Wednesday, October 28, 2015

Halloween Watch: Revenge of The Creature (1955)

Firstly, yes, this movie absolutely features a very young Clint Eastwood as a scientist in a walk-on part.  My jaw was on the floor.

Secondly, there is no Julie Adams in this movie.  Lori Nelson is fine, but... yeah.

Thirdly, apparently you can see this movie as an episode of MST3K, so you know what I'm doing with my Thanksgiving break.



I literally have no idea why (a) it seems like Universal really struggled with making a good Creature of the Black Lagoon movie after the first movie, and (b) why someone hasn't remade a Creature movie in recent years when, frankly, the formula shouldn't be complicated.  He's a super strong lake-monster with claws and a penchant for destruction.  Get on it, Universal.

I promised myself I'd watch the two remaining Universal Creature sequels this Halloween season as I'd owned them for about 10 years and never watched them, always totally happy to watch the first film.  The first sequel screening went a little poorly.  For me.  But I'd watched the movies out of order, jumping from the stellar first to the third film which killed the franchise.

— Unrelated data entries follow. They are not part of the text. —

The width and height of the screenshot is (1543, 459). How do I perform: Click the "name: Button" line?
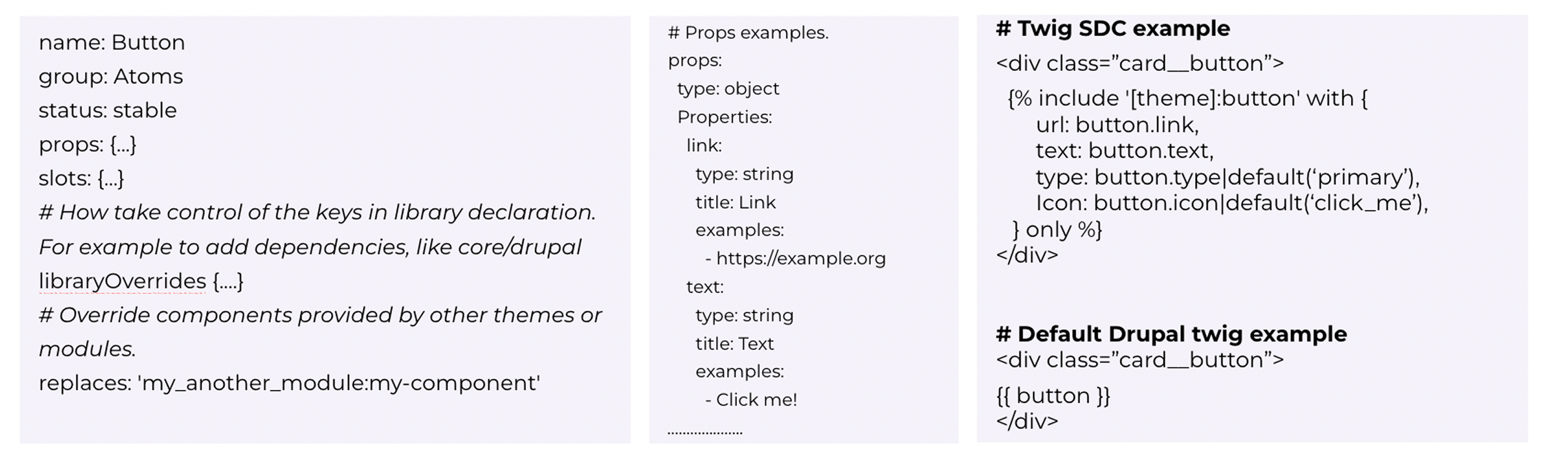coord(112,43)
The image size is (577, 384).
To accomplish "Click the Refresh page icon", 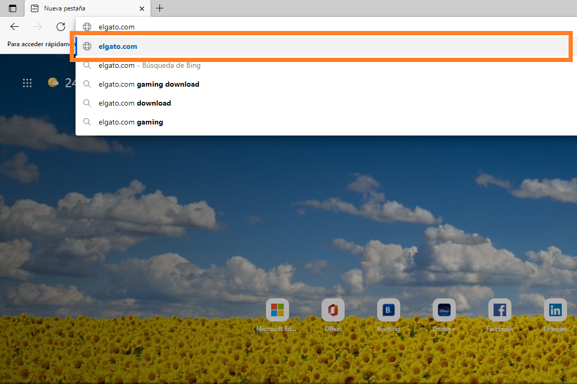I will (61, 27).
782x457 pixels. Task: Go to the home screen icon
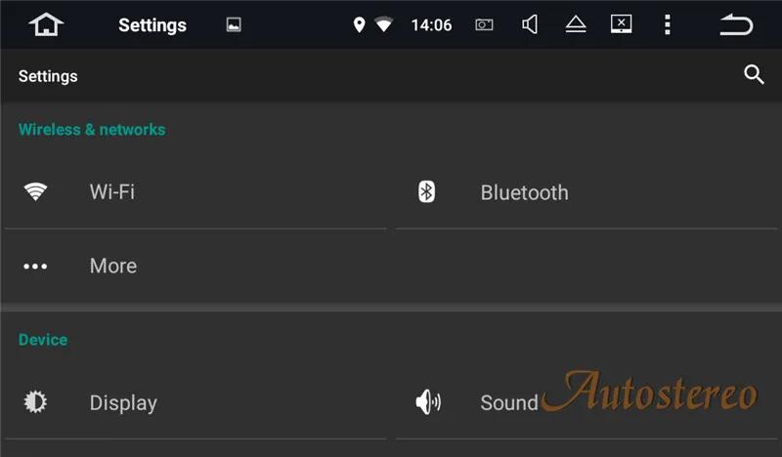(46, 24)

Tuesday evening I took in Revenge of the Creature (1955), a sequel released just a year after the 1954 original.

The logic of the set-up isn't that crazy.  We had survivors in the prior film, and the stories they told spawned interest in the Gill Man.  Thus, someone finances a hunting expedition of sorts to the Black Lagoon to capture or kill the creature and bring him back to civilization.  It was the middle of the 20th Century.  We could shoot or kill or displace whatever we wanted to for science.

Whereas the first film took place on the creature's home turf, we've duped ol' Gill Man into our trap and within 20 minutes we're somewhere in Florida in this movie, placing Gil in a tank at a proto-Sea World.

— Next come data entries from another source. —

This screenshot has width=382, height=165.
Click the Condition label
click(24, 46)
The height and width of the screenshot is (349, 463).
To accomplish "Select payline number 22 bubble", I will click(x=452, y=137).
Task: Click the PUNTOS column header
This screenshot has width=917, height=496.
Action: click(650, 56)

For some reason, the brash brawny gentleman who captured the Gil is kept around for part of the story back in Florida, but here we shift focus to two scientists I'll call Dick and Jane, because... who cares.  Scientists in sci-fi movies of the 1950's were being turned into the real he-men of the pictures, and the muscley brutes had less to offer.  It's a curious elitism that you find only really in those sci-fi pics, and this is the most explicit I've ever seen this play out as Dick decides to woo the pretty young Jane who has come to see Gil as part of her ichthyological research, and in a single scene, wins over Jane with his gigantic mind, pushing the muscled, good looking aqua-jock aside.

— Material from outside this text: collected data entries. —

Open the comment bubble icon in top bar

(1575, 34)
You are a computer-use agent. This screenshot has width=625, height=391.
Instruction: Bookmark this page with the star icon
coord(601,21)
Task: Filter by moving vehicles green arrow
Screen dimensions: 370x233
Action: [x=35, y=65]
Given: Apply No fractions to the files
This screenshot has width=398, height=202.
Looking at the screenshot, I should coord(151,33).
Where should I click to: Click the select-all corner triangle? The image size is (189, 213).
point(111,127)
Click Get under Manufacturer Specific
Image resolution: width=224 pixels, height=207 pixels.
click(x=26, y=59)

But, the old-school fear of white women being taken by non-white-men we just really nailed in Birth of a Nation and gave monstrous form to in King King continues from the Julie Adams pursuit in the previous movie.  Now, our creature has noticed the buxom Jane, and he must have her.  To do what with?  It's not clear.  It's hard to think he would see her as much other than a nice take-out dinner, but with perky young women of European descent the ultimate prize in the context of Hollywood, how could he NOT want to take her down into the briny depths with him?  And...  watch her drown and decay, I guess.

I'll be honest, the people in this movie are pretty awful.  They basically capture and torture Gil for a goodly part of the movie, doing nothing to seemingly learn about the creature other than finding out what awful things they can do to him and how much he won't like it.  All by placing him in a foreign watery environment at a frikkin' Sea World where they announce over the PA that they're still trying to figure out what he eats.  And they keep hitting him with a cattle prod.

So, 1/3rd of the way through the movie, I was rooting like hell for Gil.  I wanted nothing more than to see him escape and go on a blood-soaked rampage among these grinning idiots.

Sadly, that never really happens.  I mean, I know the movie was aimed at kids coming to the theater for a Saturday matinee, but it's really surprising that the filmmakers didn't just go for it a bit more.  When I see Gil wander into an overpriced sea-food restaurant with a terrible jazz band, I want to see creature claws a-flyin and people screaming for a damn good reason.

The movie doesn't really come to a conclusion.  It just ends.  And, badly at that, and in a way that makes you even more furious at the characters in The Creature Walks Among Us.

In the end, the movie is killed by Florida panhandle cracker cops because he touched a white woman, and/ or they forgot their net.  I dunno.  It's infuriating, and the creature never really gets a good shot at killing all of them.

In general, I find all of the Universal Monster characters sympathetic to some degree, but over the course of three movies, really, Gil just gets treated like garbage by a lot of people who are royal jerks, all except for Julie Adams.  If Frankenstein's Monster is a misunderstood child-being who has been forced into an unwanted existence, then Gil is a smart fish man who was doing just fine, thanks, until those morons decided to practice science like second graders with a sharp stick.